======== DATA FOR THE TASK ========

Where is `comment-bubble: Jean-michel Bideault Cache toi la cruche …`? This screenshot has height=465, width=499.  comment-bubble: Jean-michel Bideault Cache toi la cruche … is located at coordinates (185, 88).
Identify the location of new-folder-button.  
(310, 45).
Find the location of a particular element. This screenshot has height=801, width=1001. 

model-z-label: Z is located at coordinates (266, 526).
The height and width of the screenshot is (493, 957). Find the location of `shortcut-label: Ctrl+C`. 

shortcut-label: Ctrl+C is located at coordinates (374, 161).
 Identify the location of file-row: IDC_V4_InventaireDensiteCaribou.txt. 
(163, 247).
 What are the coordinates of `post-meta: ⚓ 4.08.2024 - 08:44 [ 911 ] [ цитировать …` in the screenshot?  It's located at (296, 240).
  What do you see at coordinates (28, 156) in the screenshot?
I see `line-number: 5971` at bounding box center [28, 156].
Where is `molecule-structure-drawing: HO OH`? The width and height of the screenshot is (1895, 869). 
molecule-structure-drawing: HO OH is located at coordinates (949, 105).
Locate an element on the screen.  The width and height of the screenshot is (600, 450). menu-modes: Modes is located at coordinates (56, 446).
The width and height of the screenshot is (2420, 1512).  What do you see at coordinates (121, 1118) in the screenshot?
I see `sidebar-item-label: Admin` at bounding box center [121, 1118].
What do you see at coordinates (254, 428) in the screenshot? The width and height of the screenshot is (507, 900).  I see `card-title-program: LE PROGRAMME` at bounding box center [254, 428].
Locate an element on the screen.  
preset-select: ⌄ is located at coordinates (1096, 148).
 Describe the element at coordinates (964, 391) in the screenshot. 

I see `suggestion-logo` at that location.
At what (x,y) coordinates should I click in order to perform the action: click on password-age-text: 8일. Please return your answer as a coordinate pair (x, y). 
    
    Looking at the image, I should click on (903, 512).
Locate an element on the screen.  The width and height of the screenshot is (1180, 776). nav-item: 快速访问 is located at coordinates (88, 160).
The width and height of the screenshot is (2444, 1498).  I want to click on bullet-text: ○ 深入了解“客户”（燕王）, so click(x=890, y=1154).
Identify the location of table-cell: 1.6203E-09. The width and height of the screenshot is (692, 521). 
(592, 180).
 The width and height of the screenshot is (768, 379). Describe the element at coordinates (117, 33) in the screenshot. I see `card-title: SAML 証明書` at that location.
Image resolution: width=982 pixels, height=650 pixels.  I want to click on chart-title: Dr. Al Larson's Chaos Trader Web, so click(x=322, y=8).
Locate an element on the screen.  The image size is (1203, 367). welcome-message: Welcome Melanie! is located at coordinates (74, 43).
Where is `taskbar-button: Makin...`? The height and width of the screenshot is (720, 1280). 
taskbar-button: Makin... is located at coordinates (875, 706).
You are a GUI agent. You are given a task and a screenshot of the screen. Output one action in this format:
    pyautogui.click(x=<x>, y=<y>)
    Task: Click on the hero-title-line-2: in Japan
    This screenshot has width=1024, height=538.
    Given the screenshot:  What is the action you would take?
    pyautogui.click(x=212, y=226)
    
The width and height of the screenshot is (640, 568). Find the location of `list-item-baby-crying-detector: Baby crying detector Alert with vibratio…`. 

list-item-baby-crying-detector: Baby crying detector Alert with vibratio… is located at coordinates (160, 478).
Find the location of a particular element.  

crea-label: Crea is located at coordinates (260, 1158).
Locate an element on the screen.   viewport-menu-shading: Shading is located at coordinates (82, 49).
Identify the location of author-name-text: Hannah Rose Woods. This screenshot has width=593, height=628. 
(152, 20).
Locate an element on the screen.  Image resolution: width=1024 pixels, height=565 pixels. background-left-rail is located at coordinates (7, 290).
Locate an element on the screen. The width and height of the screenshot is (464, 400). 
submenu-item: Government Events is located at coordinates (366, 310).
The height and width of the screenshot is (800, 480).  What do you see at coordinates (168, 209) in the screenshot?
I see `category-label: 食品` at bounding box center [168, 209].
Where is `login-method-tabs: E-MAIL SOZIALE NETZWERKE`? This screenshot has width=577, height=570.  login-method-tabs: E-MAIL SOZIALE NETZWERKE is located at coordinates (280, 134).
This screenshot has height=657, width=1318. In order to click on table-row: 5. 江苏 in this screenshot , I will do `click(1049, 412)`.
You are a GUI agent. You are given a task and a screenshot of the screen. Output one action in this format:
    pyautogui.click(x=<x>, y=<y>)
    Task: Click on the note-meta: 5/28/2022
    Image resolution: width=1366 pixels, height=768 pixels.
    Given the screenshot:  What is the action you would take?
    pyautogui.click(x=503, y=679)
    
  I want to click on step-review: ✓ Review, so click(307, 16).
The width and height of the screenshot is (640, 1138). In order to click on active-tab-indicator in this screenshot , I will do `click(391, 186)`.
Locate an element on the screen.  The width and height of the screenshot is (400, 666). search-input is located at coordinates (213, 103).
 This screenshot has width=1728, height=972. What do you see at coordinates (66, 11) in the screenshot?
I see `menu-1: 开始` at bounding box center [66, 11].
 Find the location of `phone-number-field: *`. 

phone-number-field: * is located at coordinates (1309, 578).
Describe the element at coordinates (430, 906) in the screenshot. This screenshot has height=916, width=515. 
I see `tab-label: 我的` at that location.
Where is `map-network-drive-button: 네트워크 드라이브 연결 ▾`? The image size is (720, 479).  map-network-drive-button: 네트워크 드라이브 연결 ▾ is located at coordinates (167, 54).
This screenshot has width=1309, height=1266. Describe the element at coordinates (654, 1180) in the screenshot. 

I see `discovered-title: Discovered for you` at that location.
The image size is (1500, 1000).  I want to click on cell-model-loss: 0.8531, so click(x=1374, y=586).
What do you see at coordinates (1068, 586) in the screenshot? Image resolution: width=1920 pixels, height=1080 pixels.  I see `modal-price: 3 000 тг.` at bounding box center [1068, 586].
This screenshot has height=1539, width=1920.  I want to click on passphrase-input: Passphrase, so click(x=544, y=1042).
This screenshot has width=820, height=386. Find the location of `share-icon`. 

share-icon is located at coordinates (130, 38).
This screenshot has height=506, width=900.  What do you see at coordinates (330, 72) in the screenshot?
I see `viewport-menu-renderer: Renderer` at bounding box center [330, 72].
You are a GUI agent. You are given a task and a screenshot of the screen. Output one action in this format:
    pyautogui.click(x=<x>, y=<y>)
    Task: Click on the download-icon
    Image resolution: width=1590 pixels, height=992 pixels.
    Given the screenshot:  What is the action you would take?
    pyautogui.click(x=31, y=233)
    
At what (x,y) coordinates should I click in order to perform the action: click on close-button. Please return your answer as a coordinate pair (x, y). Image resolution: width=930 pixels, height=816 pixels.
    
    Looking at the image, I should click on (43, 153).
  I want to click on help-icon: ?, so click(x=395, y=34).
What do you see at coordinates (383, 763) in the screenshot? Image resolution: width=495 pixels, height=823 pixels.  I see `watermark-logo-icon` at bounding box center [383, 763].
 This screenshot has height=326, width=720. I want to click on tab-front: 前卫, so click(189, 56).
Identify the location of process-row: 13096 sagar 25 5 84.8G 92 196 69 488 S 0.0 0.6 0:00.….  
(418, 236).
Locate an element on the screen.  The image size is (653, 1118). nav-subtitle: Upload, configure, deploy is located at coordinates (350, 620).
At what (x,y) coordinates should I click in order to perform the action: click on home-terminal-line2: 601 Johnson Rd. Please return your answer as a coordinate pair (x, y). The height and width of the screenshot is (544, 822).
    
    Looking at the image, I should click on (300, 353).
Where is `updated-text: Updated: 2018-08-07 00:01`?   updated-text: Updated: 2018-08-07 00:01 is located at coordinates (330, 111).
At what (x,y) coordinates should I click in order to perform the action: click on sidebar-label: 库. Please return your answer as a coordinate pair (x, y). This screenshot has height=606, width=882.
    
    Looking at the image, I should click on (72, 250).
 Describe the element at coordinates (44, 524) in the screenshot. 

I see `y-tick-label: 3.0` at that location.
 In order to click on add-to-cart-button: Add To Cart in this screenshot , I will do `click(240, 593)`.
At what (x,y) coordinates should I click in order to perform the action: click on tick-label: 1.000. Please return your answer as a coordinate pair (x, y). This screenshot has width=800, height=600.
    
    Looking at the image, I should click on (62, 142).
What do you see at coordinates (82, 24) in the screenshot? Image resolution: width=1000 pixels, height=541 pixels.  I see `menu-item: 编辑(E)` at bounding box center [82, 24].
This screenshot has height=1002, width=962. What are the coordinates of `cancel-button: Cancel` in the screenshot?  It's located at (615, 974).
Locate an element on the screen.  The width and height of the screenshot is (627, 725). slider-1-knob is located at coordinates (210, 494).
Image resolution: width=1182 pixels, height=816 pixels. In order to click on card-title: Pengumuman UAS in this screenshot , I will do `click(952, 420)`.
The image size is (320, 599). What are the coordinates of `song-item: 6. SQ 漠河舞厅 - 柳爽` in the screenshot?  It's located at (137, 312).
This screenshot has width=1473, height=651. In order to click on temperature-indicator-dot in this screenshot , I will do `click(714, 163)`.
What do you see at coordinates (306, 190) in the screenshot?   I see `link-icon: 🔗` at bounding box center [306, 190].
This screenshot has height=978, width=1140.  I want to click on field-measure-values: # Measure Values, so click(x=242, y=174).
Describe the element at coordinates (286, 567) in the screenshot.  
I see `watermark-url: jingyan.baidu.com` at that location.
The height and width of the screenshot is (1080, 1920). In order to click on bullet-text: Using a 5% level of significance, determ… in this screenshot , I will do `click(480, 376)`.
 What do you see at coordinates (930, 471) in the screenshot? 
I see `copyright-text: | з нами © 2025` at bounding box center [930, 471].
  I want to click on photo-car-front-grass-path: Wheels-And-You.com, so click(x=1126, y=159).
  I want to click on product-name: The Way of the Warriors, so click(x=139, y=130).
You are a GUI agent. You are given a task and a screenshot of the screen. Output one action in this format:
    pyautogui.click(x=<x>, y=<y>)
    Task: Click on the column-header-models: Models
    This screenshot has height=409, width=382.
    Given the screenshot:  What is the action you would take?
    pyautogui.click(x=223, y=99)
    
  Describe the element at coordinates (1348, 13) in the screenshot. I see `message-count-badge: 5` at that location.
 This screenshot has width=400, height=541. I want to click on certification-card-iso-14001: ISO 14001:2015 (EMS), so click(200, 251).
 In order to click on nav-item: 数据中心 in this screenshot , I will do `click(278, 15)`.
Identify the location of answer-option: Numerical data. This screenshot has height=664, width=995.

========

-- TASK REQUIREMENTS --
Could you copy out, word for word, the rows from the one containing "The height and width of the screenshot is (800, 480)." through the one containing "center [168, 209]."?

-- SOLUTION TO THIS EXERCISE --
The height and width of the screenshot is (800, 480).  What do you see at coordinates (168, 209) in the screenshot?
I see `category-label: 食品` at bounding box center [168, 209].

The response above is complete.